* Required work *
Task for the records below: please copy exactly, and only, the lines from the one containing "You are a computer-use agent." to the last line, both included, leaving out the pictures.

------ Input material

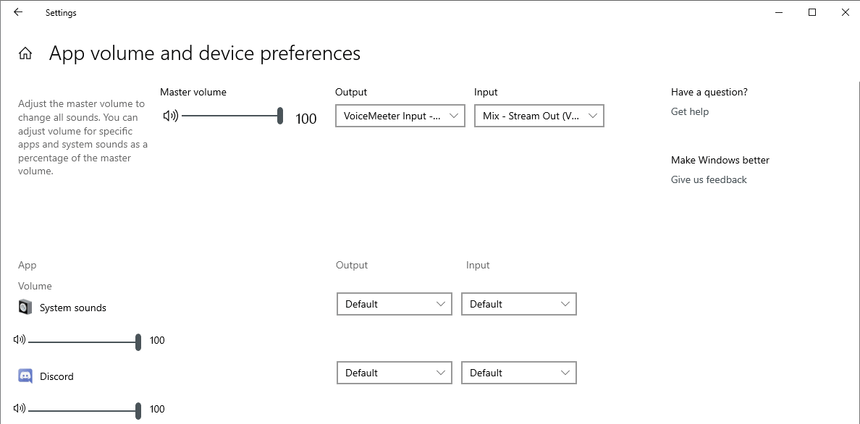Mute master volume via speaker icon
The image size is (860, 424).
(170, 116)
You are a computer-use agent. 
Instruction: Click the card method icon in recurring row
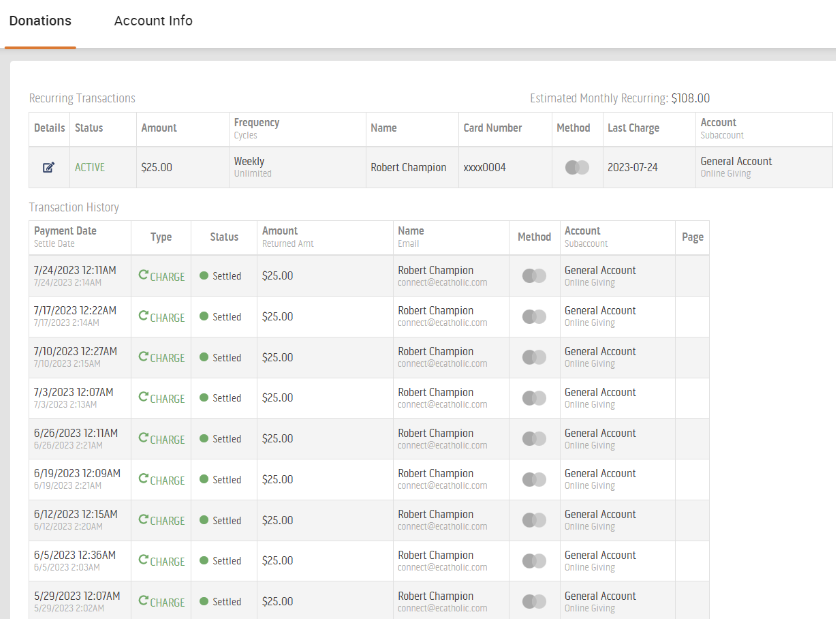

------------

* Solution to this problem *
You are a computer-use agent. 
Instruction: Click the card method icon in recurring row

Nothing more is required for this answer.